# Heat Pad



## Rom (Jan 20, 2017)

Does anyone use or know of a heat pad that can used with a Chemex, etc?

cheers


----------



## jlarkin (Apr 26, 2015)

I don't think I know the answer but out of interest. Is that just to go underneath it, or to try and keep it warm like a hot plate?


----------



## johnealey (May 19, 2014)

What about something on here?:

https://www.etsy.com/listing/654330387/chemex-insulated-cover-cozy-and-warming

Won't scald or boil your coffee

John


----------



## Rom (Jan 20, 2017)

jlarkin said:


> I don't think I know the answer but out of interest. Is that just to go underneath it, or to try and keep it warm like a hot plate?

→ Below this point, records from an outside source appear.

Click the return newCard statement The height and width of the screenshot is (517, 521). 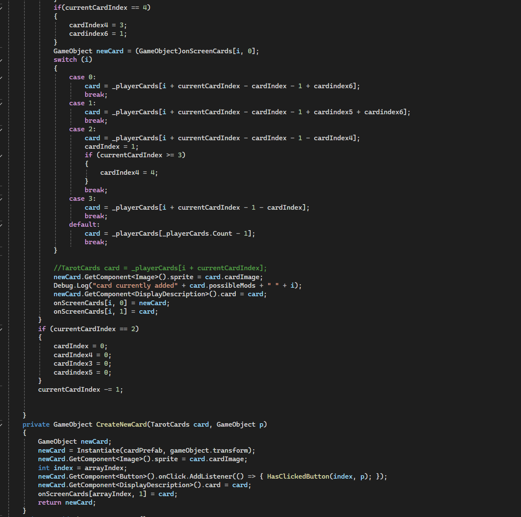(66, 503)

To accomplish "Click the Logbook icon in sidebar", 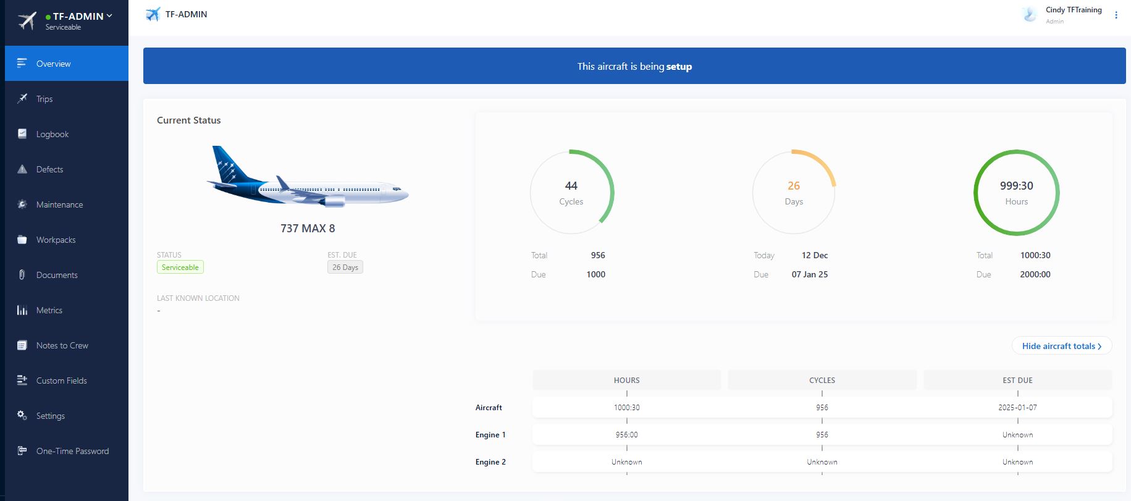I will (22, 134).
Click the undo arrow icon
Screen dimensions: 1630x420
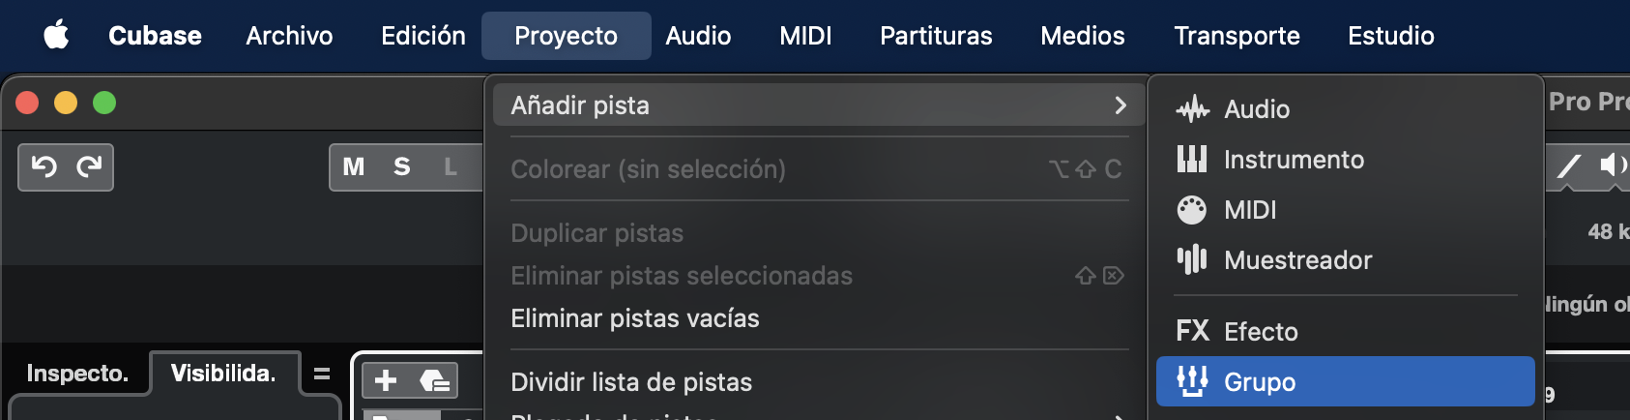(44, 167)
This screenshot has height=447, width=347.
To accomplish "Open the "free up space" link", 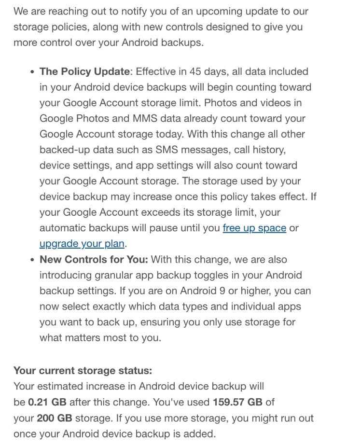I will pyautogui.click(x=254, y=228).
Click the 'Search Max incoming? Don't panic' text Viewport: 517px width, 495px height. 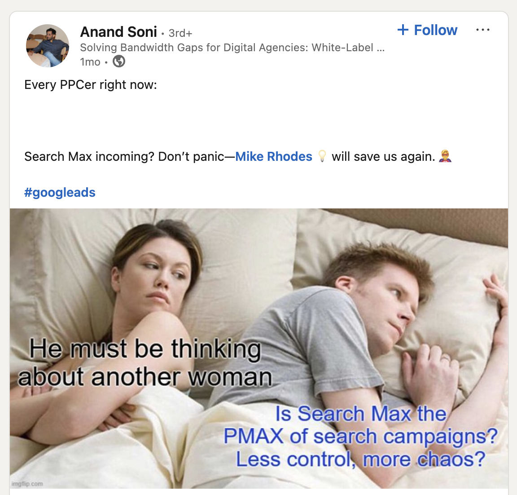(124, 156)
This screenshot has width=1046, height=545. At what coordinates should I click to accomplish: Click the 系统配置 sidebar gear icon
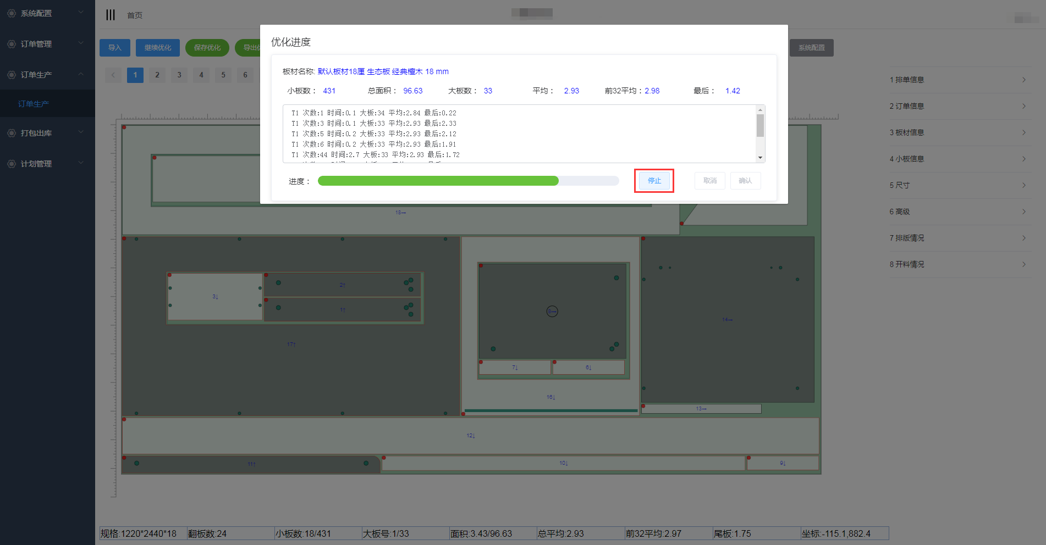click(11, 13)
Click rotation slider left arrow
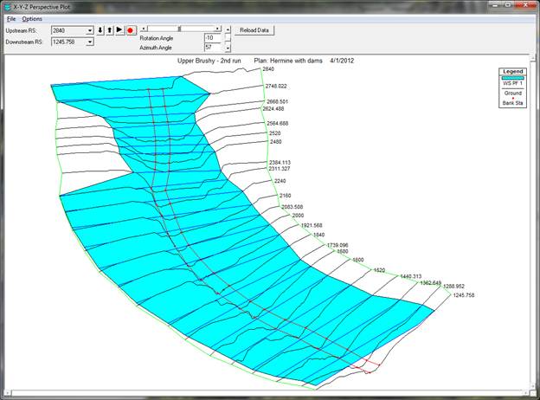The image size is (540, 400). (x=143, y=29)
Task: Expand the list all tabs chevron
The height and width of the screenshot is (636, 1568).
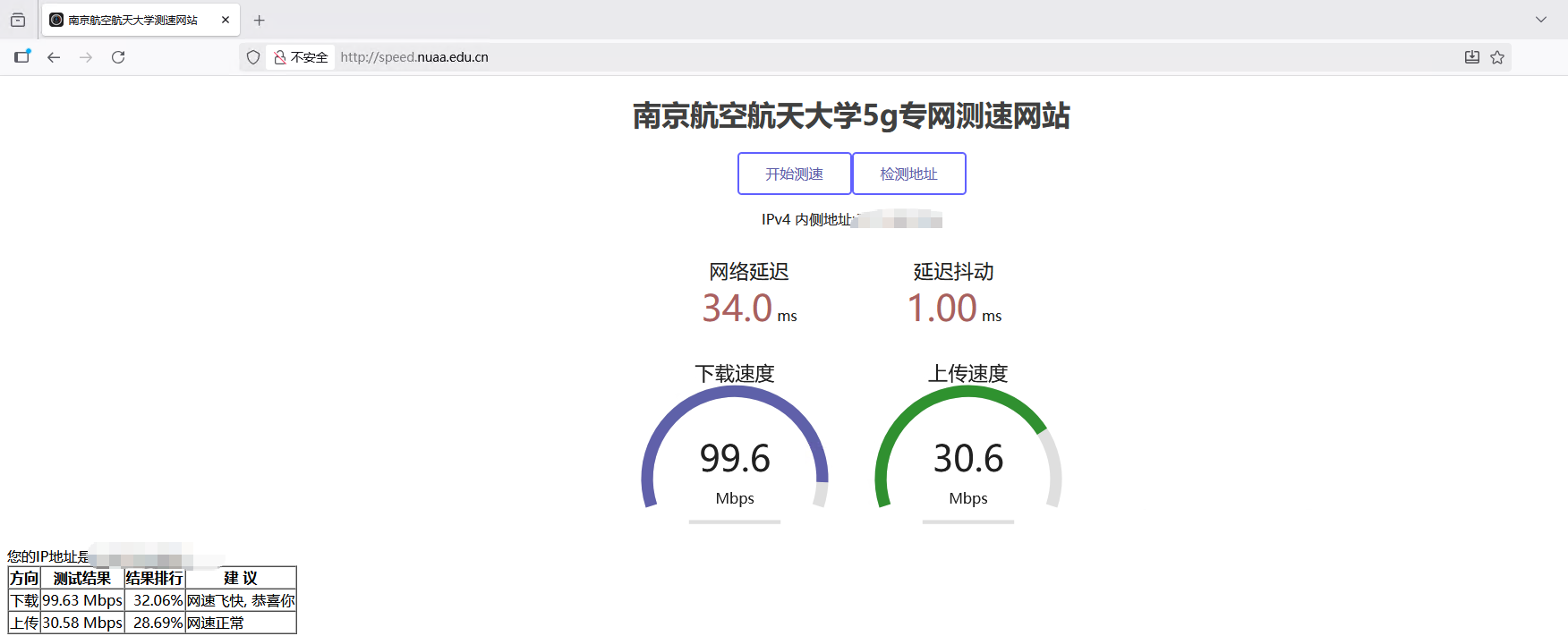Action: [x=1541, y=20]
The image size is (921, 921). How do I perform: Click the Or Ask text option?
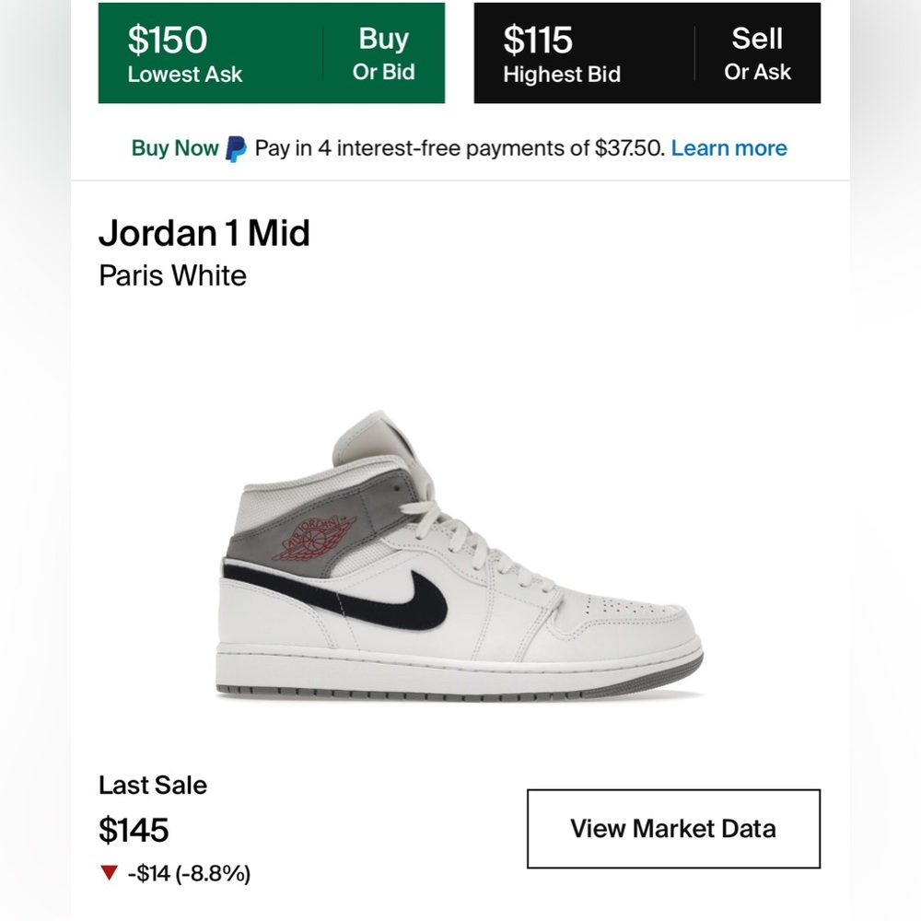[x=758, y=71]
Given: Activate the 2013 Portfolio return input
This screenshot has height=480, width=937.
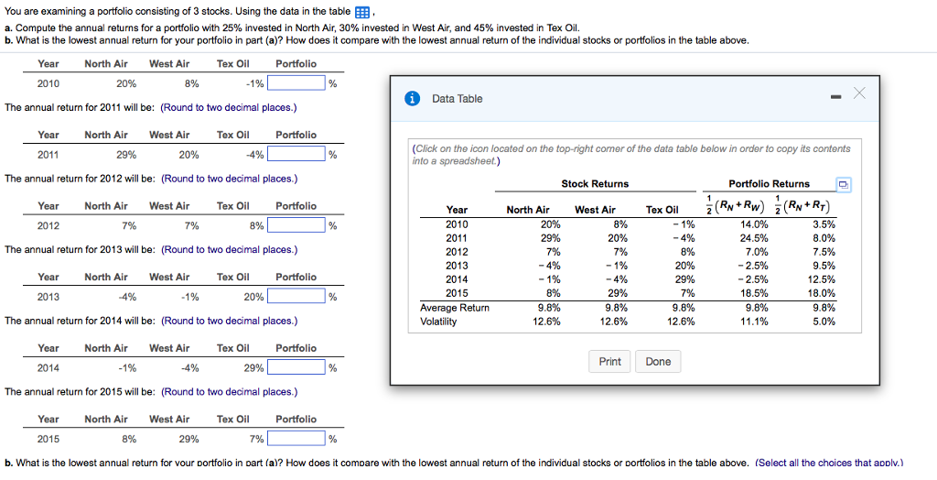Looking at the screenshot, I should point(296,297).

To help keep a bit of heat in it.. shouldn't need too much..


----------



## Zephyp (Mar 1, 2017)

How long do you plan on keeping it there? Storing coffee on a hot plate is in my experience not a very good idea if it's mean to sit there more than a little while. I'd rather put it in a thermost or insulated pot.


----------



## Mrboots2u (May 10, 2013)

Rom said:


> To help keep a bit of heat in it.. shouldn't need too much..


Would this help ?

https://www.maxicoffee.com/en-gb/chemex-compatible-with-size-p-75924.html?lgw_code=11806-75924&gclid=EAIaIQobChMI3tjOzcei4gIVArDtCh2-RQ9-EAQYASABEgImk_D_BwE

https://www.amazon.co.uk/Cover-Chemex-Bodum-Coffee-Carafes/dp/B07LGJX647/ref=asc_df_B07LGJX647/?tag=cfukweb-21&linkCode=df0&hvadid=309862973979&hvpos=1o2&hvnetw=g&hvrand=5762036600426078553&hvpone=&hvptwo=&hvqmt=&hvdev=c&hvdvcmdl=&hvlocint=&hvlocphy=1006854&hvtargid=pla-654517358159&psc=1

https://www.amazon.co.uk/Chemex-Cmc-Glass-Coffeemaker-Cover/dp/B000I1ZKHO


----------



## johnealey (May 19, 2014)

https://www.hasbean.co.uk/products/chemex-glass-coffeemaker-cover

Does work surprisingly well and cheaper too

John


----------